Washington, 12 Mayo.- El presidente de Estados Unidos, Donald Trump, anunciará sus próximos pasos frente a Irán tras concluir su visita oficial a China, en medio de una creciente escalada diplomática y militar centrada en el control del estratégico estrecho de Ormuz.

La Casa Blanca considera prioritario alcanzar un acuerdo integral con Teherán, aunque las últimas exigencias iraníes redujeron considerablemente el margen de negociación. El régimen iraní insiste en mantener influencia sobre el estrecho de Ormuz, preservar su programa nuclear, recuperar activos congelados y exigir compensaciones económicas por los daños derivados del conflicto regional.

“Acabo de leer la respuesta de los llamados ‘representantes’ de Irán. No me gusta. ¡TOTALMENTE INACEPTABLE!”, escribió Trump en su red Truth Social.

La respuesta estadounidense generó una inmediata reacción desde Teherán. El portavoz de la Cancillería iraní, Esmaeil Baghaei, defendió las demandas iraníes y afirmó que el país busca garantizar la seguridad regional y la libre navegación.

“Nuestra demanda es legítima: exigir el fin de la guerra, el levantamiento del bloqueo estadounidense y la liberación de activos iraníes congelados”, declaró Baghaei.

El funcionario iraní sostuvo además que Teherán considera “responsable” su propuesta sobre el estrecho de Ormuz y la estabilidad en Medio Oriente, incluido el escenario en Líbano.

En este contexto, Trump sostuvo una reunión privada con su equipo de seguridad nacional antes de viajar a Beijing. Participaron el vicepresidente JD Vance, el secretario de Estado Marco Rubio, el secretario de Defensa Pete Hegseth, el enviado especial para Medio Oriente Steve Witkoff y el jefe del Estado Mayor, Dan Caine.

Según fuentes cercanas a la administración estadounidense, Trump considera que la clave del conflicto actual es recuperar la libre circulación energética en el estrecho de Ormuz, paso marítimo fundamental para el transporte mundial de petróleo, gas y fertilizantes.

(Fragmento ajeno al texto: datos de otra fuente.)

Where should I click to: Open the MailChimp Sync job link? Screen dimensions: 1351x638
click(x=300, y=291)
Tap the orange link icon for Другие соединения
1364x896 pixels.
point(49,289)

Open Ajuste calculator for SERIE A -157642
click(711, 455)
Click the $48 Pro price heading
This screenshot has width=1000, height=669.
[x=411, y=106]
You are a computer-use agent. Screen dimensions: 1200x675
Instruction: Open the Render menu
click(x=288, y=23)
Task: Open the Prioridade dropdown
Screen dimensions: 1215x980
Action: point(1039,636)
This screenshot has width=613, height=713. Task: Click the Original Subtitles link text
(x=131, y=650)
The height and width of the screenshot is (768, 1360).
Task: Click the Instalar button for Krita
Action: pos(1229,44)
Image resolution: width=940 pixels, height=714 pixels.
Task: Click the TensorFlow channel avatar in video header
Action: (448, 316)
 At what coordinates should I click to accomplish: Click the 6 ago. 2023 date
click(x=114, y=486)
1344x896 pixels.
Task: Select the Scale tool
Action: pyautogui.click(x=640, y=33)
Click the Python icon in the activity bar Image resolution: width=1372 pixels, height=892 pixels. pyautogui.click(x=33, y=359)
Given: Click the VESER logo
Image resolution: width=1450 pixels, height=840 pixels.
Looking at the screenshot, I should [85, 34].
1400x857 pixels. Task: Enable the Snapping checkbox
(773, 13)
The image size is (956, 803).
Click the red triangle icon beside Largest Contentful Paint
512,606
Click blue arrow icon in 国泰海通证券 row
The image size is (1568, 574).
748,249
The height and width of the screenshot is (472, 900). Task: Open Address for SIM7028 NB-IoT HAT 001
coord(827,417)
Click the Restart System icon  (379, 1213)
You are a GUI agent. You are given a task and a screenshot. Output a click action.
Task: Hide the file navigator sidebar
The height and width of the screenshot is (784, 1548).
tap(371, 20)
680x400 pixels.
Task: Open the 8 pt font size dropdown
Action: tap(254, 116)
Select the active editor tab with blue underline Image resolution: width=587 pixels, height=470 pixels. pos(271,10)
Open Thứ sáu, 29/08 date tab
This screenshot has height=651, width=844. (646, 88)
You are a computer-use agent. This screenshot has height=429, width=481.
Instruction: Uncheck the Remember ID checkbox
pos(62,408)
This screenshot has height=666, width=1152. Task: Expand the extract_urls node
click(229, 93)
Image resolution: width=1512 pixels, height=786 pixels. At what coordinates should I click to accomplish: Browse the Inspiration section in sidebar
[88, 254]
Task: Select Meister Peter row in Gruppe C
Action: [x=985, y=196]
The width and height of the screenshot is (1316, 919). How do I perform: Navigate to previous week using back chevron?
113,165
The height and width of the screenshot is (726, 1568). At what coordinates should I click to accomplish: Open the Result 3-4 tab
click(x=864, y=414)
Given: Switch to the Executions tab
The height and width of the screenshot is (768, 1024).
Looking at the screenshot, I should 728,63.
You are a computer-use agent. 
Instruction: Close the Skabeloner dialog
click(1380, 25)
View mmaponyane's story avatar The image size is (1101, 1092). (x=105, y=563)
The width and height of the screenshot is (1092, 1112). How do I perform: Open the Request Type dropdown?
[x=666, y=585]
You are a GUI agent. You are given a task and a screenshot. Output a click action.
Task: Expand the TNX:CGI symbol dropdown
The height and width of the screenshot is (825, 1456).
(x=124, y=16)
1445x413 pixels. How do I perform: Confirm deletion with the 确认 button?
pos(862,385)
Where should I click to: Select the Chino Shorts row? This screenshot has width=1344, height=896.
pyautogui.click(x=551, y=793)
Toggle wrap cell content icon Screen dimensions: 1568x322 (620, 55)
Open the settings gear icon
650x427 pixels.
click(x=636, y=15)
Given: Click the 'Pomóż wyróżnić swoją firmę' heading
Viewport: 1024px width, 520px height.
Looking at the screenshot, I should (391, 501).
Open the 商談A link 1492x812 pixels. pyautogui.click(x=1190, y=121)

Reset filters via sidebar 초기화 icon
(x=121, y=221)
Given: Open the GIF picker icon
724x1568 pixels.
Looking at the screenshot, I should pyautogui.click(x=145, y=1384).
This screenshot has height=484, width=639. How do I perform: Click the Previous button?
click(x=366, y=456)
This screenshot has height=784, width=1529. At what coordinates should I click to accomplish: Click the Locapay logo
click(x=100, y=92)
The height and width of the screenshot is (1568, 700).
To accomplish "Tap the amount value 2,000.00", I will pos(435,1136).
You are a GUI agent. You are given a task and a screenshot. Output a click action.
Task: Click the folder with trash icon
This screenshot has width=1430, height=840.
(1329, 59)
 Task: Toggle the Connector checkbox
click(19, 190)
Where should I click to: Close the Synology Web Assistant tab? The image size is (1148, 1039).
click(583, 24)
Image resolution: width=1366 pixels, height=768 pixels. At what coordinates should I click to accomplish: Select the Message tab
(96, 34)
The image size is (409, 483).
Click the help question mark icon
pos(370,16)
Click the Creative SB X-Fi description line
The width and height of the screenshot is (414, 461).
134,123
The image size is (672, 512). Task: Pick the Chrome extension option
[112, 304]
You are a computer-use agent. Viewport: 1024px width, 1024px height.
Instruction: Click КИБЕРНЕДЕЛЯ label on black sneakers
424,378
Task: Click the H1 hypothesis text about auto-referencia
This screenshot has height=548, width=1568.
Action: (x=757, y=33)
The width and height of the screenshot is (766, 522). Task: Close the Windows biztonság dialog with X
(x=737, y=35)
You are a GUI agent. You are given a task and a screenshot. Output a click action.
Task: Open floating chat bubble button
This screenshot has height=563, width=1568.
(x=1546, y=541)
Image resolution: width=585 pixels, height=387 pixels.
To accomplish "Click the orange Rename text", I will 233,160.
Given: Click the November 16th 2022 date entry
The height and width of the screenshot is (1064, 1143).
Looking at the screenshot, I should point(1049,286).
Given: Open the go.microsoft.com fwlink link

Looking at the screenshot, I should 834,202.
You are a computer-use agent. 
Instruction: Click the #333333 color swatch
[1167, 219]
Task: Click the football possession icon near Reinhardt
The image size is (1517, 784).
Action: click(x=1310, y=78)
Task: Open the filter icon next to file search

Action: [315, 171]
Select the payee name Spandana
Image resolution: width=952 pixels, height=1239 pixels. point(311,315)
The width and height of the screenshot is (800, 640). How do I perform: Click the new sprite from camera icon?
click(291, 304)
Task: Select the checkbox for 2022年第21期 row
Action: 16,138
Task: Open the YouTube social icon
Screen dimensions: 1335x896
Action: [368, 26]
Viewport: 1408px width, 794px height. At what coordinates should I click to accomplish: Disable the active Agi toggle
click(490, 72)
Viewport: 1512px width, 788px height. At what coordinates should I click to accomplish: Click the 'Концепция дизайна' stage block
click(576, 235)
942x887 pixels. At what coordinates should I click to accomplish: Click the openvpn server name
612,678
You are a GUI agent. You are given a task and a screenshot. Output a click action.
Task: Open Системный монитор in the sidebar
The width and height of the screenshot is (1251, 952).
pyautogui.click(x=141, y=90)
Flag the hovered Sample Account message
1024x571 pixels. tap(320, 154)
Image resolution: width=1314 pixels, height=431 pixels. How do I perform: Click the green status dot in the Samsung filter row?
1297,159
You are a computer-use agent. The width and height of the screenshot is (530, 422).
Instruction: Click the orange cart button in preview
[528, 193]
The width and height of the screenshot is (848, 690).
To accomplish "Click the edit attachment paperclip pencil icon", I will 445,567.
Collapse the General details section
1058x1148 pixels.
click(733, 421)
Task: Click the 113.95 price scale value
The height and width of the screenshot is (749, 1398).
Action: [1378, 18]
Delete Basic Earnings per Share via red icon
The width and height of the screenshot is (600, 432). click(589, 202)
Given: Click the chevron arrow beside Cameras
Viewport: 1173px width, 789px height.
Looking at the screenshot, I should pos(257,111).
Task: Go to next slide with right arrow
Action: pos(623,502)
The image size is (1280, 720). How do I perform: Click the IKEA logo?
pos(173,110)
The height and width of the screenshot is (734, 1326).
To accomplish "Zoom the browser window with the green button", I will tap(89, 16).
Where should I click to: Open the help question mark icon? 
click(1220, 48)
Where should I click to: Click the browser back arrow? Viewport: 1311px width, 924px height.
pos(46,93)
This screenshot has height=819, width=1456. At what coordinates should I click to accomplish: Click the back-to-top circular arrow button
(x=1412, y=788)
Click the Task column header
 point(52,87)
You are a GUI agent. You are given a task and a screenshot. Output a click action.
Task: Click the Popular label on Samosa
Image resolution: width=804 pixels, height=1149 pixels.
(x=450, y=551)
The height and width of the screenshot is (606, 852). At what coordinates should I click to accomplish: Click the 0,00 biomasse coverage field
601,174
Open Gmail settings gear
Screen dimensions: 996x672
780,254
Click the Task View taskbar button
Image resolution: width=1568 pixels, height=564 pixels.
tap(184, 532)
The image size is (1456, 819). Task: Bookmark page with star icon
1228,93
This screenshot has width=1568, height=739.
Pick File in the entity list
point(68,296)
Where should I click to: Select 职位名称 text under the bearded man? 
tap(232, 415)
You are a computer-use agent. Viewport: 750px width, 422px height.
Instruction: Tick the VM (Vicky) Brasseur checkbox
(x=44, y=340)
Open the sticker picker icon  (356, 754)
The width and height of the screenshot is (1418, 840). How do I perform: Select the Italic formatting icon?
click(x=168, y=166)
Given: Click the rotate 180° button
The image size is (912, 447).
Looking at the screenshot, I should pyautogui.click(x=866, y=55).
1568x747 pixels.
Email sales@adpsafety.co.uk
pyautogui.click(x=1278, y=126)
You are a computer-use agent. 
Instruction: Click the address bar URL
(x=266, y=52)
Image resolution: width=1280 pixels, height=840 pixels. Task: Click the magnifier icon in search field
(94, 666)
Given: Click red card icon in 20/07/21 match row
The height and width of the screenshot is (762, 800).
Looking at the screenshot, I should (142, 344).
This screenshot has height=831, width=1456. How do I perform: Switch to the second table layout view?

El bloqueo parcial y las amenazas iraníes sobre la zona han generado fuertes tensiones en los mercados internacionales y un aumento sostenido de los precios del combustible, situación que también impacta políticamente en Estados Unidos de cara a las elecciones de medio término.

La administración republicana analiza tres posibles caminos: mantener abierta la vía diplomática, impulsar una operación para garantizar la libre navegación en Ormuz o intensificar acciones militares contra instalaciones iraníes.

Trump también abordará la situación con el presidente chino Xi Jinping durante su visita a Beijing. Washington considera que China mantiene una estrecha relación política y económica con Irán y posee capacidad de influencia sobre el régimen iraní.

Para la Casa Blanca, la reapertura plena del estrecho reduciría la presión económica internacional y limitaría la capacidad de Teherán de utilizar el control marítimo como herramienta de negociación en el conflicto nuclear y regional.